Saved data entries
┄┄┄┄┄┄┄┄┄┄

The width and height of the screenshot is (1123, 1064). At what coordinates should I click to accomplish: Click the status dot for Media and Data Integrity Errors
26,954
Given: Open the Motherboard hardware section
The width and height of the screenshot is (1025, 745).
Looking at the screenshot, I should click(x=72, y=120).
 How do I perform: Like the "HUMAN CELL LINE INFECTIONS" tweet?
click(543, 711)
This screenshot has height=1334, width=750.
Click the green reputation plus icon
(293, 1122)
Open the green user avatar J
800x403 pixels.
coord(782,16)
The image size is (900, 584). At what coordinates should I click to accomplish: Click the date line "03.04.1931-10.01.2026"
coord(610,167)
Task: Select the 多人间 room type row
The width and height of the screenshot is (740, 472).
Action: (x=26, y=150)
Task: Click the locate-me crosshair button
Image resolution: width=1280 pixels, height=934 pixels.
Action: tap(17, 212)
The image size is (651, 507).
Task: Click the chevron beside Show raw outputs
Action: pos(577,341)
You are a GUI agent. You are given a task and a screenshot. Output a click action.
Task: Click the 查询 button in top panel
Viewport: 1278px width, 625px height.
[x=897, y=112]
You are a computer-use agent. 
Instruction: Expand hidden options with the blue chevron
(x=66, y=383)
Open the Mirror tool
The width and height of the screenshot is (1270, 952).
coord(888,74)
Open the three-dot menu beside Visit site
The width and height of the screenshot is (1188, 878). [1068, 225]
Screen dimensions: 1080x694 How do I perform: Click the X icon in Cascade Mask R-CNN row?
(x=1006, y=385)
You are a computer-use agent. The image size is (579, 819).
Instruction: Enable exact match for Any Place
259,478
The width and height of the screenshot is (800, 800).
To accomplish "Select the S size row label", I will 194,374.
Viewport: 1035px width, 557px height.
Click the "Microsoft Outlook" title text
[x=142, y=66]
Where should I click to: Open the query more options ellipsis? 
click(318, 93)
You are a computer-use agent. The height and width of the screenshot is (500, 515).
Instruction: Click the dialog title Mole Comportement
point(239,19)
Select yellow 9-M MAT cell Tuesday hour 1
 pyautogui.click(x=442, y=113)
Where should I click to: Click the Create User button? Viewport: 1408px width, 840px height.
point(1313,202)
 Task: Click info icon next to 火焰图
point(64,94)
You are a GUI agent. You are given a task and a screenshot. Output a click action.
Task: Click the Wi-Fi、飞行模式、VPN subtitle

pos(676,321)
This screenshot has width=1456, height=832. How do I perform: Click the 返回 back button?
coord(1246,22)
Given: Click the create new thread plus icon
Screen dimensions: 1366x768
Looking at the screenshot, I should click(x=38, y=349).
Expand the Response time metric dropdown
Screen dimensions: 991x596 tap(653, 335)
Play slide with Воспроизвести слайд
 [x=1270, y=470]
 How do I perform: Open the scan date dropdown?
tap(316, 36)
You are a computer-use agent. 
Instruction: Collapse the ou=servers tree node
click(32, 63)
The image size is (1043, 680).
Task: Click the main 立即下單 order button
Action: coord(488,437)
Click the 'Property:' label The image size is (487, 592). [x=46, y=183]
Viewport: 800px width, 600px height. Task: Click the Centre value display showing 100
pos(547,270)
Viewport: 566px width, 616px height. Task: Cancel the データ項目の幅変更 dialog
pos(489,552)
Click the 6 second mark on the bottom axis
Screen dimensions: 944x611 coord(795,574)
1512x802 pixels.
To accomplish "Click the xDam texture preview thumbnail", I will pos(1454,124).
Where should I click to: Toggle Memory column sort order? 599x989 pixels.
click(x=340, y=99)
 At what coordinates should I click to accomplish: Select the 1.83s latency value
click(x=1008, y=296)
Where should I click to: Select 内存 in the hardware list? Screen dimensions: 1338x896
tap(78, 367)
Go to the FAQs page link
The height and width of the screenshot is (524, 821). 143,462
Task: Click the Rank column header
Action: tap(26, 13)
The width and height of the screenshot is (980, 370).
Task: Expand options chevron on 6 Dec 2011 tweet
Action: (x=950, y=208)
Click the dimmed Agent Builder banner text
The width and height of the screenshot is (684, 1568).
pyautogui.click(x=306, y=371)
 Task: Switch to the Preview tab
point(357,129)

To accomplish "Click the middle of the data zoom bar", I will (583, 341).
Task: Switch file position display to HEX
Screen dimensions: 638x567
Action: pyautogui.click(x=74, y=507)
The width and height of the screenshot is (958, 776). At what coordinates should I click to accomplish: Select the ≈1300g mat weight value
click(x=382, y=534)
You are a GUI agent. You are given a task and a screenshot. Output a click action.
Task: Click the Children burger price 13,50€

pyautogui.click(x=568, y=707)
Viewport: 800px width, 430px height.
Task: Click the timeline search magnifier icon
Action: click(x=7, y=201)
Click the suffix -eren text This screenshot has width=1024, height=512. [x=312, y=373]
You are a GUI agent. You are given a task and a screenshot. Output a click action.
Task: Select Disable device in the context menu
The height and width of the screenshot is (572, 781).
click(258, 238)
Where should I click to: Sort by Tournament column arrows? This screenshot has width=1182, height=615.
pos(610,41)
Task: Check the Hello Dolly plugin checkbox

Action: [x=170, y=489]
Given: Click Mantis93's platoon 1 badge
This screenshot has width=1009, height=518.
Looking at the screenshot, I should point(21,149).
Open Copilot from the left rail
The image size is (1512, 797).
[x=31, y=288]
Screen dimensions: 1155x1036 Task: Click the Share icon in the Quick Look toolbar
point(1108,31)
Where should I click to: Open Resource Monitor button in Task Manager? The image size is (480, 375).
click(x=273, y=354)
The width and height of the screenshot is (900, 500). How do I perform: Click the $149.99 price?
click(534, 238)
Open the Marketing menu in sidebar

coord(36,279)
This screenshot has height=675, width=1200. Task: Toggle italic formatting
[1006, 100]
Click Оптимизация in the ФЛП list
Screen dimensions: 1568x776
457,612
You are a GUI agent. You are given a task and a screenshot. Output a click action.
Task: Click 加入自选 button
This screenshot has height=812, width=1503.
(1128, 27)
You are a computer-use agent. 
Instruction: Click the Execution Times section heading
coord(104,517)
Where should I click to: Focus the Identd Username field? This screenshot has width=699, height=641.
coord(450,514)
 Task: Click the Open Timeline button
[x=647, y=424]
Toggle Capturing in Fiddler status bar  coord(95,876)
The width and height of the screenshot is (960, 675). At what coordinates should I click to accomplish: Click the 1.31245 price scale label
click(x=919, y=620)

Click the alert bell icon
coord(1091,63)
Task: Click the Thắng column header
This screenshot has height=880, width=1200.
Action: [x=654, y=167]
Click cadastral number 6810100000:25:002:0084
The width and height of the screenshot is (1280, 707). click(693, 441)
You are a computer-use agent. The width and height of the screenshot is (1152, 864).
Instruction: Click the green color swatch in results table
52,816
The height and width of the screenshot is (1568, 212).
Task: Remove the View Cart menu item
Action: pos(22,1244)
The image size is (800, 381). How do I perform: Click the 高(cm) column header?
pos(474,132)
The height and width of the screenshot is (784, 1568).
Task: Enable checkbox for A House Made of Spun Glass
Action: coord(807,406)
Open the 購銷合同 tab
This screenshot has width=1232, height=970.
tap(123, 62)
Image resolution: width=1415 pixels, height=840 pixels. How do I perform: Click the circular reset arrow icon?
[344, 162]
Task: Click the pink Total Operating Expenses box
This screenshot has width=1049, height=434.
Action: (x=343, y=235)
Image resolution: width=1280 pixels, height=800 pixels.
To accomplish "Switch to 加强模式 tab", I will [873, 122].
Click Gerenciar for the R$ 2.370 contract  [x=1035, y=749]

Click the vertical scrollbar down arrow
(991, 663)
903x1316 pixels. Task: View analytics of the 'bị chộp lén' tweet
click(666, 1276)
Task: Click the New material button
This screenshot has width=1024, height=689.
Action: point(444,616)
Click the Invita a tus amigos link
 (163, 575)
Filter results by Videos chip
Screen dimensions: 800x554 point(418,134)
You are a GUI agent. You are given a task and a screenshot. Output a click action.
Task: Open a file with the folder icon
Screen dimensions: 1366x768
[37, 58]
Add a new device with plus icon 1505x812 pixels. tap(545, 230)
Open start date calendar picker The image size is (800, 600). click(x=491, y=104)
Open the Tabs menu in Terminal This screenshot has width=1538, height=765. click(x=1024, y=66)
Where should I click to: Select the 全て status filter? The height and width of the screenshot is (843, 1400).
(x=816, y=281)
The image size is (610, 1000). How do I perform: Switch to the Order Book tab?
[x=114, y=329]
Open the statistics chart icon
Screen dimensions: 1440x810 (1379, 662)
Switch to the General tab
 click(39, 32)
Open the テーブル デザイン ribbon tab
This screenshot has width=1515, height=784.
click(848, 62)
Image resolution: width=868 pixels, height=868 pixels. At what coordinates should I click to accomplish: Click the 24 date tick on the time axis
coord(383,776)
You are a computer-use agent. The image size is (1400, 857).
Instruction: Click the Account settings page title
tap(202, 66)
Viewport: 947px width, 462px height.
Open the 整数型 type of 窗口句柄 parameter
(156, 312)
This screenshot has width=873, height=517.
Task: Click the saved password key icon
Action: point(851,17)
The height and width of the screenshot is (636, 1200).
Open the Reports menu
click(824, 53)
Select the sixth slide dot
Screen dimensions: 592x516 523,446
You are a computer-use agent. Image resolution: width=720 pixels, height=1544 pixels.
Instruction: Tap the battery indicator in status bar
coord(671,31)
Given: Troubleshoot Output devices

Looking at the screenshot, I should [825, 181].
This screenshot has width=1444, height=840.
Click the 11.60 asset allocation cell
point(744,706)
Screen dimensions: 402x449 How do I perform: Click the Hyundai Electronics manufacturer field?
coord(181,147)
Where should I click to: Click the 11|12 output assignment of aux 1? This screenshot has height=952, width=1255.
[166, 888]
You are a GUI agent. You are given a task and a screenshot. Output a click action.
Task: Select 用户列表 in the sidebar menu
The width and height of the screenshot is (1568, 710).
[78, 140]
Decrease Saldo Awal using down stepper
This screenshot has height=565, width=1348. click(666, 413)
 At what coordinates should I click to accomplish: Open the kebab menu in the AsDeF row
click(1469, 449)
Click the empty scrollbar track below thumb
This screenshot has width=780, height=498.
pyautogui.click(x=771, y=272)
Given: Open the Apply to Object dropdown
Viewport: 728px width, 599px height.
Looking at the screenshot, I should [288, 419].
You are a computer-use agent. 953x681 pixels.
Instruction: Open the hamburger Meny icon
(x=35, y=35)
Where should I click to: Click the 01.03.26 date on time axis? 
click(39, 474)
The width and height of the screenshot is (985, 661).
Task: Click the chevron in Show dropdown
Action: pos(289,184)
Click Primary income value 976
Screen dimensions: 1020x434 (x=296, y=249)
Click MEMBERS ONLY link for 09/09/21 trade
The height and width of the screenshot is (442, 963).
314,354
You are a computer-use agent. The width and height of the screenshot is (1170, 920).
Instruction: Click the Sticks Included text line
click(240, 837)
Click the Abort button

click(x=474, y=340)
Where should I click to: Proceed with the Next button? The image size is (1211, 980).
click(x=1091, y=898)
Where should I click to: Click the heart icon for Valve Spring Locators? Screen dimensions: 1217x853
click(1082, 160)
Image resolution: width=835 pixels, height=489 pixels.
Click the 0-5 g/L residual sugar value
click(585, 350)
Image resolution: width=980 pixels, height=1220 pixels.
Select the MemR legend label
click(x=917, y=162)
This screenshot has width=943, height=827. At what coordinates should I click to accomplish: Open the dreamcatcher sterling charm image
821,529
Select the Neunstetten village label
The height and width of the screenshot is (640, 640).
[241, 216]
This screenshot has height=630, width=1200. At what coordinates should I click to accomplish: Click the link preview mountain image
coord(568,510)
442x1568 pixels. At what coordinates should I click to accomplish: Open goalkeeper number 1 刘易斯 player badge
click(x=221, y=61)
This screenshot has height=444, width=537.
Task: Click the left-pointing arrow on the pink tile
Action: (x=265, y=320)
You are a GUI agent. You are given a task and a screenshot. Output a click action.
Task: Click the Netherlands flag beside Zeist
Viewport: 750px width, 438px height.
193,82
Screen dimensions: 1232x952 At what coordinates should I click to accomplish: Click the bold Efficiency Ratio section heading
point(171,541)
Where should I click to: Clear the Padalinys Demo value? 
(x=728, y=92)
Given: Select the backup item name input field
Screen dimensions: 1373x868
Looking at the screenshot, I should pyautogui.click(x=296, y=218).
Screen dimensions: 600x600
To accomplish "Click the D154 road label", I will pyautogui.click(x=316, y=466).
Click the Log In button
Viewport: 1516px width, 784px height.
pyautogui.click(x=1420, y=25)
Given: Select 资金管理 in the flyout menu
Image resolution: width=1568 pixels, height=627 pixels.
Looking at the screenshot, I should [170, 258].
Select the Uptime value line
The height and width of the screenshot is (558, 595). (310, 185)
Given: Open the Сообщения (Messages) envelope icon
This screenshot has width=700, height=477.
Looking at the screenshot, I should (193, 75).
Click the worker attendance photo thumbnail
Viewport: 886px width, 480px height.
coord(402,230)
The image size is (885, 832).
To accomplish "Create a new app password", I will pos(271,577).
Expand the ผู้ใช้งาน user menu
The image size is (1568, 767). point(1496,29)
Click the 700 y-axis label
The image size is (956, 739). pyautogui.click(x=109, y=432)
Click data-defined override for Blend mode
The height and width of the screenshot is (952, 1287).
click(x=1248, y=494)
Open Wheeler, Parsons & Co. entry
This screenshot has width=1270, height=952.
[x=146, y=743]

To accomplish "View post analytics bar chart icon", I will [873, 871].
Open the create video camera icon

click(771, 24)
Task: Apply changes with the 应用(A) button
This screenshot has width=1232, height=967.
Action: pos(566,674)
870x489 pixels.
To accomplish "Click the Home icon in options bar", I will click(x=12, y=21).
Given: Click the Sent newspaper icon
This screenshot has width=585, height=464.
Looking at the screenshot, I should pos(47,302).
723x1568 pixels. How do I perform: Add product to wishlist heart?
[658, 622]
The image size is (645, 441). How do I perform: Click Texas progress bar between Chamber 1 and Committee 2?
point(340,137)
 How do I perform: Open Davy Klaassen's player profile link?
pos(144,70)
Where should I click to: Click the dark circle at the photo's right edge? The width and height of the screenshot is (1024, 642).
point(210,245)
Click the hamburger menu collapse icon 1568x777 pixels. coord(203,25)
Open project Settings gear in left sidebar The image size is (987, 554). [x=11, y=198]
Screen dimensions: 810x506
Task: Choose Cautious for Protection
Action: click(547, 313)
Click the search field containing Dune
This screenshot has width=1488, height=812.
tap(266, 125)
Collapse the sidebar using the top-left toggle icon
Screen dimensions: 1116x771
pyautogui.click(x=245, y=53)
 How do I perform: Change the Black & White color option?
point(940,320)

┄┄┄┄┄┄┄┄┄┄

What you should do:
Please reply with an exact copy of the lines above, starting at the first and ending at the line that holds "Given: Open the Motherboard hardware section".

Task answer:
The width and height of the screenshot is (1123, 1064). At what coordinates should I click to accomplish: Click the status dot for Media and Data Integrity Errors
26,954
Given: Open the Motherboard hardware section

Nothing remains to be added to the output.